Late last year along with some others I formed a group called ‘A Planet Fit for Nature’. Our team consists of conservationists, writers, bloggers and photographers but overall we are all nature loving individuals.
Over the last 40 years Earth has lost half of its wildlife and we believe not enough is done to make people aware of this and the worries of this terrifying drop, but mainly the fact that not enough is done in schools. I can relate to this as throughout my school life the most I’ve ever learnt about the natural world has been a lesson about the basic elements of the food chain and I agree that it is necessary that more needs to be done. Even though I was taught about the food chain, I was never taught about the importance of the food chain and how without it there would be no life on earth. Which is the way we’re heading by eliminating different species from our natural world.
We believe that if schools educate children in a stand alone lesson on the curriculum about these issues and teach them about all that resides in the Natural Kingdom then our wildlife may stand a chance. Plant a seed now and it will grow. Here is a petition which has been set up to get the natural world and conversation on the National Curriculum – http://epetitions.direct.gov.uk/petitions/70401
The purpose of the group is to raise awareness of the on goings in the Natural World, to unite people to speak out against matters like animal cruelty, poaching and hunting.

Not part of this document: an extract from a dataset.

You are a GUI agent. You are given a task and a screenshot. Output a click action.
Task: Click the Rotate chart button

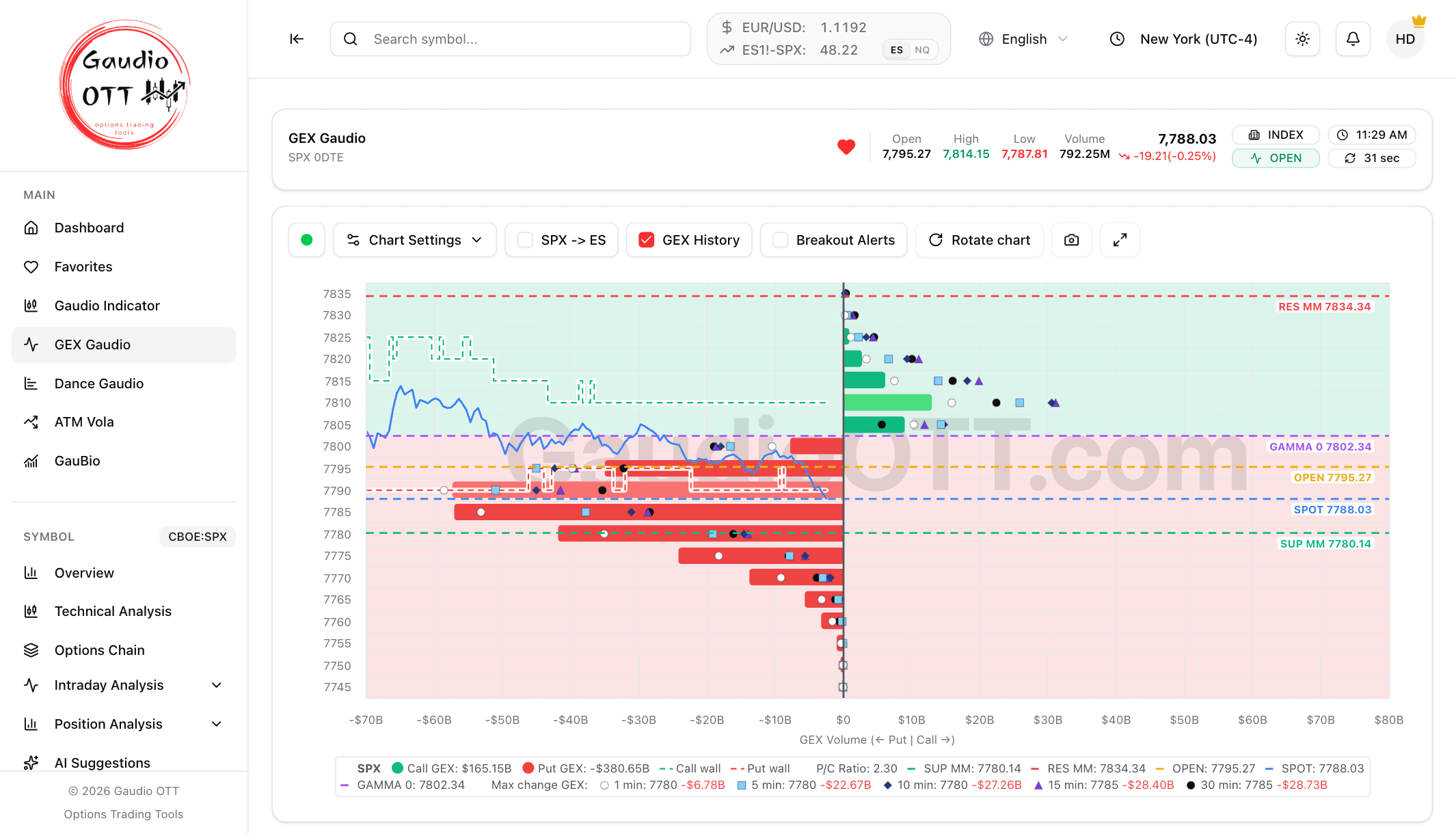click(x=979, y=240)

Along with this, as I said, we want to educate where we can as prevention is key!
To get involved you can join us on Facebook by clicking here or on Twitter by clicking here.
In the last week we have also launched a competition with some fantastic prizes. The competition is open to families and you can find out more about it on our Facebook page and on the poster below.
A few months back I heard about a Wildlife Festival and Badger March which would be taking place in the centre of Birmingham, as Birmingham isn’t far from where I live I was eager to attend.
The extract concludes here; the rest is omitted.